Reputation: 1258
Good day!
I'm playing around one C project. It is located on FreeBSD machine (it looks like Raspberry PI2, not sure)
The problem is I want to run project in Valgrind to find memory leakage. When I try to install Valgrind through ports, I get next error:
root@raspberry-2-55:/usr/ports/devel/valgrind # make
===> valgrind-3.10.1.20160113,1 is only for i386 amd64, while you are running
armv6.
*** Error code 1
Stop.
make: stopped in /usr/ports/devel/valgrind
Please help to run valgrind on this platform.
Upvotes: 3
Views: 1342
Reputation: 6936
Valgrind on FreeBSD now supports aarch64. Still not yet 32bit arm.
For reference, this took about a month spent working fairly hard in my spare time. I expect that porting to 32bit arm would be even quicker since the aarch64 and arm code is generally quite similar.
Upvotes: 0
Reputation: 43533
The combination ARM6/FreeBSD is not supported.
Valgrind fully supports FreeBSD i386 and amd64. You can find information on the ports here FreeBSD stable port and here FreeBSD development port.
At a guess, Valgrind support for ARM won't be implemented until and if ARM becomes a Tier 1 platform or until someone steps forward to do the porting.

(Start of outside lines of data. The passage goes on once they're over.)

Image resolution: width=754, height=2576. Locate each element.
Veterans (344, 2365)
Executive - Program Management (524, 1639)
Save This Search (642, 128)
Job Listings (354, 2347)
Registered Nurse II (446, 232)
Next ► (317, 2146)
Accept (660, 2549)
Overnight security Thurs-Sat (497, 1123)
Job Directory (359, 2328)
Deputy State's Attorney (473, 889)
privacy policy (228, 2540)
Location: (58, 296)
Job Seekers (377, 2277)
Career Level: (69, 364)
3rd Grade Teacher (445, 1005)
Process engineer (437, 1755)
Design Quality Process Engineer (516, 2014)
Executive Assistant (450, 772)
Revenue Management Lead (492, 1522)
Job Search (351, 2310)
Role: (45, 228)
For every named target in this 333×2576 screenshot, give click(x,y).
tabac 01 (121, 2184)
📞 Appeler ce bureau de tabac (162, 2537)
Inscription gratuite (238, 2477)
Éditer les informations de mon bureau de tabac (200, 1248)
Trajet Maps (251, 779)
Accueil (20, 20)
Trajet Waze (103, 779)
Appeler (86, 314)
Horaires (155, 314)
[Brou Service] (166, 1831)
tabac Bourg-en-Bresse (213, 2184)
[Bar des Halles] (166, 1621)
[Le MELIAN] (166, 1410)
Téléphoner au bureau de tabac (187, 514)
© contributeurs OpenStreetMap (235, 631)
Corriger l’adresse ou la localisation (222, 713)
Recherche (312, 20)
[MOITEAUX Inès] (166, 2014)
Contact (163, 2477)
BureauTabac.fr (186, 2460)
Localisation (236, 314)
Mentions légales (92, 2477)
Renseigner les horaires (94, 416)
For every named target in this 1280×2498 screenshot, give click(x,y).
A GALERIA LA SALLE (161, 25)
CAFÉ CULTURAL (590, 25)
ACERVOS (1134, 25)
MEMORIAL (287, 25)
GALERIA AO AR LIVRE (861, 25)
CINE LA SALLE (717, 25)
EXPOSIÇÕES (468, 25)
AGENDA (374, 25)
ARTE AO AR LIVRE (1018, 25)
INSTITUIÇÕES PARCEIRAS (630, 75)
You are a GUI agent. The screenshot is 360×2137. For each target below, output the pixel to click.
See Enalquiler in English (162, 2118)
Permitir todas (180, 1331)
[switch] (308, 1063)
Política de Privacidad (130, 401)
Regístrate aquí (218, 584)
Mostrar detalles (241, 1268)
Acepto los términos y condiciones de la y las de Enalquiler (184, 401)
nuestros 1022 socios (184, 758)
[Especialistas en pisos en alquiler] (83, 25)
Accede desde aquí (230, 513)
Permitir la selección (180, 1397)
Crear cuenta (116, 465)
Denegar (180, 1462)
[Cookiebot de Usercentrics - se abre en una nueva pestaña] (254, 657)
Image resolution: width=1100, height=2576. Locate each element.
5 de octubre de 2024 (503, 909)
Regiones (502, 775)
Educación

See also the Valgrind team's statement on porting:
Maintaining each port takes a lot of effort, more so than for most other programs. Valgrind is fragile due to the low-level nature of what it does. Also, each platform port has CPU-specific code, OS-specific code and platform-specific code, and testing all the combinations is difficult.
Update:
On FreeBSD you can use the very powerful dtrace
tool for performance monitoring and debugging. It does have a steep learning curve, though.
My favorite debugging tool is still placing printf()
in strategic locations. Say you suspect your program crashes in a large block of code. Place a printf
in the middle, recompile and re-run. If you see the output, the error came after the printf
. If you don't it was before the printf
. You have now halved the size of the block containing the error. Now add another printf
in the middle of the remaining suspicious code and repeat. This technique is called bisection. You can also use it to monitor the value of a variable.
I would suggest to wrap the debugging printf
in a macro ([1], [2]), so you can leave them in the code but you can disable them for a release build.